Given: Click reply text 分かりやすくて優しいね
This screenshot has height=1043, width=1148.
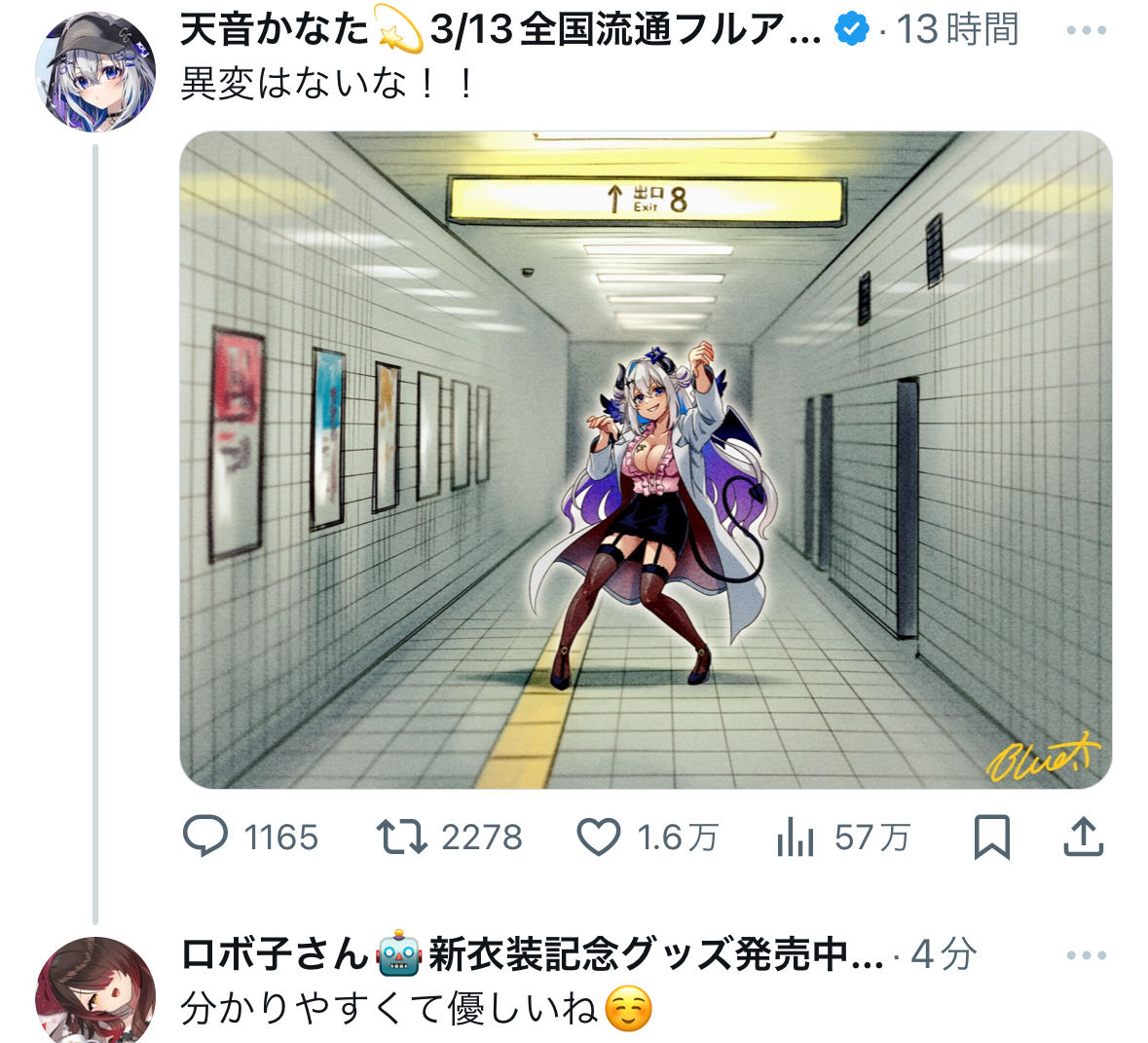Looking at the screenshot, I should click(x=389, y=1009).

==

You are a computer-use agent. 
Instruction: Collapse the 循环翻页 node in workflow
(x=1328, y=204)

→ **Goal**: Rewrite everything from the line containing "Given: Click reply text 分かりやすくて優しいね" down to the line containing "Looking at the", replacing "reply" with "response" and changing nothing else. Give only those lines, and leave out the pictures.

→ **Final answer**:
Given: Click response text 分かりやすくて優しいね
This screenshot has height=1043, width=1148.
Looking at the screenshot, I should click(x=389, y=1009).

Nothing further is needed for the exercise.